* _TASK LIST_:
A: Answer these questions from the column, each on its own line marked (i), (ii) or (iii):
(i) Which festival does James DeMetro direct?
(ii) On what day was the column written?
(iii) Which country's citizenship is the writer trying to obtain?
B: Duplicate a passage of the column word for word, beginning at the words "A comment I" and stopping after "of two worlds.".

* _TEXT PROVIDED_:
Thinking of my European heritage as we face U.S. electionsJames DeMetro, director of the New York City Greek Film Festival, stands with Maria Sharp, one of the organizers of the Atlanta showing (Photo by Maria Saporta)
By Maria Saporta
As I write this column, on the day before the presidential election, it is without knowing who will be leading our country for the next four years.
A comment I often heard during this election season, often with humor was: “If (fill in the blank) is elected president, I’m leaving the country.”
It just so happens that I’m trying to become a Spanish citizen – a move that speaks more to my heritage than my political beliefs. As someone who was born in the United States, I would never want to give up my American citizenship.
But if I have an opportunity to become a dual citizen, it would feel like I would be able to enjoy the best of two worlds.

* _DATASET_:
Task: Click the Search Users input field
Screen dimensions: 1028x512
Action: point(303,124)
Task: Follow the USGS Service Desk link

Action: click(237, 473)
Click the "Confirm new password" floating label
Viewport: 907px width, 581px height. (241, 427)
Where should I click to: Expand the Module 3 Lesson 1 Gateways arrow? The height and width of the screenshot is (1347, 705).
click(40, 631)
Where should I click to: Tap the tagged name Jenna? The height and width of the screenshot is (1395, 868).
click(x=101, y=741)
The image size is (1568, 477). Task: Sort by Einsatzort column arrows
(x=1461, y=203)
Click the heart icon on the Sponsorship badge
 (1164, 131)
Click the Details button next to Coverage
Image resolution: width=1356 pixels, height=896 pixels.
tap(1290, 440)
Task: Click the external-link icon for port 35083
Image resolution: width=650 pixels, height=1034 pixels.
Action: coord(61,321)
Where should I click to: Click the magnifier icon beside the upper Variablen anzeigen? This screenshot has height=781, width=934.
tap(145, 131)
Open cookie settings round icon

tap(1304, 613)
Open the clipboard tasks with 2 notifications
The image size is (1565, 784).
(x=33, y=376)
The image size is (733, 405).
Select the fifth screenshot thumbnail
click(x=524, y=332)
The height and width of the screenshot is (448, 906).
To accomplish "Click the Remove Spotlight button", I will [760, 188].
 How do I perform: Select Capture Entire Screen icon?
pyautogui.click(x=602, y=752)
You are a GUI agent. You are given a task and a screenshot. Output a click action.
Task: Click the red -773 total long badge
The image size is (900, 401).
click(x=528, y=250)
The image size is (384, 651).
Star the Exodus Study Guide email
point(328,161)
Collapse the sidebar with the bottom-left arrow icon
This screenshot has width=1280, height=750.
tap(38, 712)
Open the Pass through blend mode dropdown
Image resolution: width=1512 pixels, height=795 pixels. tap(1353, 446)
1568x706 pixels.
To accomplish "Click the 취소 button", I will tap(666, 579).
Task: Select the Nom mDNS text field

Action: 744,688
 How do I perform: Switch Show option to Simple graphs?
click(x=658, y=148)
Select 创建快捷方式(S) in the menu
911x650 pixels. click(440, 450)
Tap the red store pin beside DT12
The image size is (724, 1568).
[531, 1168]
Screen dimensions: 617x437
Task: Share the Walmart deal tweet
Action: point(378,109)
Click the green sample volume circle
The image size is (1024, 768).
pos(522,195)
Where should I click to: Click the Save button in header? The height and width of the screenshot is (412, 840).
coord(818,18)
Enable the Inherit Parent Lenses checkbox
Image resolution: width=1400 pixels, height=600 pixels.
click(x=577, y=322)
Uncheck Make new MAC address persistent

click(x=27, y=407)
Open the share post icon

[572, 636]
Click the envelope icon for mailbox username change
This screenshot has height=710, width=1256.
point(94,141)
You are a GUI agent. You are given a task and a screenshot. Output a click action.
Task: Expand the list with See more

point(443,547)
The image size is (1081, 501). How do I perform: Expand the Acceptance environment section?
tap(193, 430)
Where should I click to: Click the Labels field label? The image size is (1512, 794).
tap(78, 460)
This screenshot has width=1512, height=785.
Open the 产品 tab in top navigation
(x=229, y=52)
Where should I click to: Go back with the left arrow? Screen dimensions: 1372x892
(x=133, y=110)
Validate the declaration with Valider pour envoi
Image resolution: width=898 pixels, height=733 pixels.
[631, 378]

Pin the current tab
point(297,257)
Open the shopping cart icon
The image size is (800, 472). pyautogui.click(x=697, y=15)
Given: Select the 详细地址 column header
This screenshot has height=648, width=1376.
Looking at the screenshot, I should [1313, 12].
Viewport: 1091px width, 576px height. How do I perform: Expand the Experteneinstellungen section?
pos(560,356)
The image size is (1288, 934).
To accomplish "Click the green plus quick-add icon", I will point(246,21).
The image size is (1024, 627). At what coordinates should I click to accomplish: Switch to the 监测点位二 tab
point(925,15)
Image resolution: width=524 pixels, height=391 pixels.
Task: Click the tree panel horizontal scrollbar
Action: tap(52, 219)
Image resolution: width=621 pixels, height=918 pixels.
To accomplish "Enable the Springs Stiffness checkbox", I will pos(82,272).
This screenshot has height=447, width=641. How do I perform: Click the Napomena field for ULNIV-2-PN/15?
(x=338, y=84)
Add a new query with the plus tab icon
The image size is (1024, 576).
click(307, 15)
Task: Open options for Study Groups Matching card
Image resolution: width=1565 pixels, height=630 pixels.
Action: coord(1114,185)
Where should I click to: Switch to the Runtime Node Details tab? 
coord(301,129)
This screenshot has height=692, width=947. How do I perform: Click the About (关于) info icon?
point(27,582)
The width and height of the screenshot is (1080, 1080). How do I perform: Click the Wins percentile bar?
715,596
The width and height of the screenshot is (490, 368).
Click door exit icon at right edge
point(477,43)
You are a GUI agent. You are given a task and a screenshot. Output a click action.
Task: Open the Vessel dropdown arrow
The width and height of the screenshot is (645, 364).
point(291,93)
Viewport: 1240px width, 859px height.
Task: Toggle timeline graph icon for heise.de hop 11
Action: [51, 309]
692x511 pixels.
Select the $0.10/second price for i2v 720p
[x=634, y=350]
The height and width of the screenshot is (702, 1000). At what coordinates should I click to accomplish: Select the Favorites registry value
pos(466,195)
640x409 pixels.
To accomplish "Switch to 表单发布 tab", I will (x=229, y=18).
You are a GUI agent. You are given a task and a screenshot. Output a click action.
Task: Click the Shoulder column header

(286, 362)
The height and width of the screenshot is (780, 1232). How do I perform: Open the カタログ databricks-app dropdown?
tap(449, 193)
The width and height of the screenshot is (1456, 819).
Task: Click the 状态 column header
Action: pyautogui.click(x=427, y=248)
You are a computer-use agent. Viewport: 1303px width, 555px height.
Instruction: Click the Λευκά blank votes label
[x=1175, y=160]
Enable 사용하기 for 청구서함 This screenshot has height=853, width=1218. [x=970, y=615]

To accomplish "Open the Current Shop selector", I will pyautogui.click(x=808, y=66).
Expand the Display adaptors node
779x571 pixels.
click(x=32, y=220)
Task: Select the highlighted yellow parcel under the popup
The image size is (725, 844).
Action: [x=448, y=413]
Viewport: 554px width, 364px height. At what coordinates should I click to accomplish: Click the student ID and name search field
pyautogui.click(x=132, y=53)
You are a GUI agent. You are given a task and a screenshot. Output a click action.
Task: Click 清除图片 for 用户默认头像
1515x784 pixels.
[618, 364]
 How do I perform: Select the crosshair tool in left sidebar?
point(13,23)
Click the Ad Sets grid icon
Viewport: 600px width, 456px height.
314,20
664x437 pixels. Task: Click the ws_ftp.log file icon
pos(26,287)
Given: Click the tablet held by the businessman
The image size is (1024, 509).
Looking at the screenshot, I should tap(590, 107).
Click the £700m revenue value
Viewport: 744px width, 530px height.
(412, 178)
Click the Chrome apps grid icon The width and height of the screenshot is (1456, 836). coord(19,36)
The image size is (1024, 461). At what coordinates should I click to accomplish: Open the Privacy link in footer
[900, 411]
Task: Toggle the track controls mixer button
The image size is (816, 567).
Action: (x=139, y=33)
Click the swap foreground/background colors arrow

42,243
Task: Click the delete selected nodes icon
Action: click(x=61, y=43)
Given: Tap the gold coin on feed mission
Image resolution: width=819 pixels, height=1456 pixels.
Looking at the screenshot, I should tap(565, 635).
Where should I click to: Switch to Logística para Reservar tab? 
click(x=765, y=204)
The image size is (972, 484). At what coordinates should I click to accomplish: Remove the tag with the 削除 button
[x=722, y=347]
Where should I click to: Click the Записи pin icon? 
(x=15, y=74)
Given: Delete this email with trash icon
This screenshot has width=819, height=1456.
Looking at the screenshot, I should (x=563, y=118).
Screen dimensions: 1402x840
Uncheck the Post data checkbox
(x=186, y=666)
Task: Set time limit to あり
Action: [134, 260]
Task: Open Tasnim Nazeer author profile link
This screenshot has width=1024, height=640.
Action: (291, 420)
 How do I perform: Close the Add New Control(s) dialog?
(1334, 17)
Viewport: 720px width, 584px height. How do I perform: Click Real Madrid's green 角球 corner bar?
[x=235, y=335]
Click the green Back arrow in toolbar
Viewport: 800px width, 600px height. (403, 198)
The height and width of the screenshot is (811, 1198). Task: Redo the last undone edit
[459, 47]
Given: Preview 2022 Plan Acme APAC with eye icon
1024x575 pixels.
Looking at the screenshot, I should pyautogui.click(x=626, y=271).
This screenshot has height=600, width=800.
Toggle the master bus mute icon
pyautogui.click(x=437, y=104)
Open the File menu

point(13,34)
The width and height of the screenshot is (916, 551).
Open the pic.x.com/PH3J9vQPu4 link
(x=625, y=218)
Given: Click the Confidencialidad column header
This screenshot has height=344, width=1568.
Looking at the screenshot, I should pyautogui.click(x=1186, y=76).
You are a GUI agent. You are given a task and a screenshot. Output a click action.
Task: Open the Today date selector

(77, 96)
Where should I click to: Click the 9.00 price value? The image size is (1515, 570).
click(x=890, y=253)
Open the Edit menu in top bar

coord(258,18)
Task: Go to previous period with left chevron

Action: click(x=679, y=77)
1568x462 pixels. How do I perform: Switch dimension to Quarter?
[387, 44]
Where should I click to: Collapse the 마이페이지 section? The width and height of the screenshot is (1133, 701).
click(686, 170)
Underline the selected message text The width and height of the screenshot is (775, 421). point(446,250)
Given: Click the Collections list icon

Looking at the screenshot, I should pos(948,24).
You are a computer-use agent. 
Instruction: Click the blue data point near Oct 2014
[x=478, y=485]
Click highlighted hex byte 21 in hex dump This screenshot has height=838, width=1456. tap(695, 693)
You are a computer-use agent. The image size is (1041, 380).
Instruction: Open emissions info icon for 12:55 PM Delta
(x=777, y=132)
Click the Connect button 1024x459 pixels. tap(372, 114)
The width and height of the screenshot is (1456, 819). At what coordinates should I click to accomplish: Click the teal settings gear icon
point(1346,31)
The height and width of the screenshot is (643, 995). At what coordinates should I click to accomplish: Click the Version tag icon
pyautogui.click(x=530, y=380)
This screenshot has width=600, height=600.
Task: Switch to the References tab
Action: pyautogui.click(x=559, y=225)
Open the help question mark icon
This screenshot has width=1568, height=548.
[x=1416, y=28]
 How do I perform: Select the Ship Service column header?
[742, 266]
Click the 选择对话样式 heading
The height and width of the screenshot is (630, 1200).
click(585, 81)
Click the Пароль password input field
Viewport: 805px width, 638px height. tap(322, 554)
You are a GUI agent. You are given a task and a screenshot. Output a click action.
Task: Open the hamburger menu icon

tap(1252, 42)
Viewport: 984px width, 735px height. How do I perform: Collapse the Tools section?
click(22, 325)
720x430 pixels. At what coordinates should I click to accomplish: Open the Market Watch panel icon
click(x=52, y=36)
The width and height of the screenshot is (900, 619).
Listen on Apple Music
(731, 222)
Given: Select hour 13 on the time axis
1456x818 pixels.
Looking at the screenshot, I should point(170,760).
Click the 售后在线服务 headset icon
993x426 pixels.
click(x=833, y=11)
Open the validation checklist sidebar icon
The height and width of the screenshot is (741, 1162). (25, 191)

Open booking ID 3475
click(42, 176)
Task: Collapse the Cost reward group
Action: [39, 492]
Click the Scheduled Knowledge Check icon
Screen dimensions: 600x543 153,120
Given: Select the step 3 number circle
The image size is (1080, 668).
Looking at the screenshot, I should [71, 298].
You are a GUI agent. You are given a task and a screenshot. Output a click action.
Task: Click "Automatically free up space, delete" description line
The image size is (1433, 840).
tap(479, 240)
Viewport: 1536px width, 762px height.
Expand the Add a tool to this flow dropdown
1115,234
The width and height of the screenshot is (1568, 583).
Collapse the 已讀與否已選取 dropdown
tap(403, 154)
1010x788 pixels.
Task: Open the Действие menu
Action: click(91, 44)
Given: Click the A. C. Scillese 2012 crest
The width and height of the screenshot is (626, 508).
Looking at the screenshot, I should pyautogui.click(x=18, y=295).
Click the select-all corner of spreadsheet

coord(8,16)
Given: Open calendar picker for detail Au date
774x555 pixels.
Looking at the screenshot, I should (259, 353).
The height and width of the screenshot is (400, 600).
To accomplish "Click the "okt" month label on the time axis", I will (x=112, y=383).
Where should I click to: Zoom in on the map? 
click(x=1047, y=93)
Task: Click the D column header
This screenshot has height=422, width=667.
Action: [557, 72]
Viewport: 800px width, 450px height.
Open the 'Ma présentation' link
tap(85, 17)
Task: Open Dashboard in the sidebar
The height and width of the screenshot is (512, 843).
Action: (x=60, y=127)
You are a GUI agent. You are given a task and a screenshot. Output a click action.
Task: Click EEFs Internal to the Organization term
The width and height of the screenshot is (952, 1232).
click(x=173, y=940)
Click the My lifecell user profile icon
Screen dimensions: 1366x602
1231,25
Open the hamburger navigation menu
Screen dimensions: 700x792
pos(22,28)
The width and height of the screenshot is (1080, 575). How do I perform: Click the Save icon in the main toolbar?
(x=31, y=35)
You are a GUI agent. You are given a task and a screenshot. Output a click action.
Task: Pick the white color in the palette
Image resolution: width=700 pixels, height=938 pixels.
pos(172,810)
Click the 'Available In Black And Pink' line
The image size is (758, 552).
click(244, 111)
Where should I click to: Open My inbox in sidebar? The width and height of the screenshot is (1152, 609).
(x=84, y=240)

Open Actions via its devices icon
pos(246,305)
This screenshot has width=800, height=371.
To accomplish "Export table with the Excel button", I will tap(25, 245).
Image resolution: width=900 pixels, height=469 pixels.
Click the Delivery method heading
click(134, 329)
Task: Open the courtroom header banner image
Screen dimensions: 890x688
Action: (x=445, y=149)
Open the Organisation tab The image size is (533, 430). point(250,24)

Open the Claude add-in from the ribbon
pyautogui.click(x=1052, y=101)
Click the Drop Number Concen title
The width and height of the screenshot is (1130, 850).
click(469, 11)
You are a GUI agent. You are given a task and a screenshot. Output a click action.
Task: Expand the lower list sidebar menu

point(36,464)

* _ANSWERS FOR THE TASKS_:
A:
(i) The New York City Greek Film Festival
(ii) The day before the presidential election
(iii) Spain's

B:
A comment I often heard during this election season, often with humor was: “If (fill in the blank) is elected president, I’m leaving the country.”
It just so happens that I’m trying to become a Spanish citizen – a move that speaks more to my heritage than my political beliefs. As someone who was born in the United States, I would never want to give up my American citizenship.
But if I have an opportunity to become a dual citizen, it would feel like I would be able to enjoy the best of two worlds.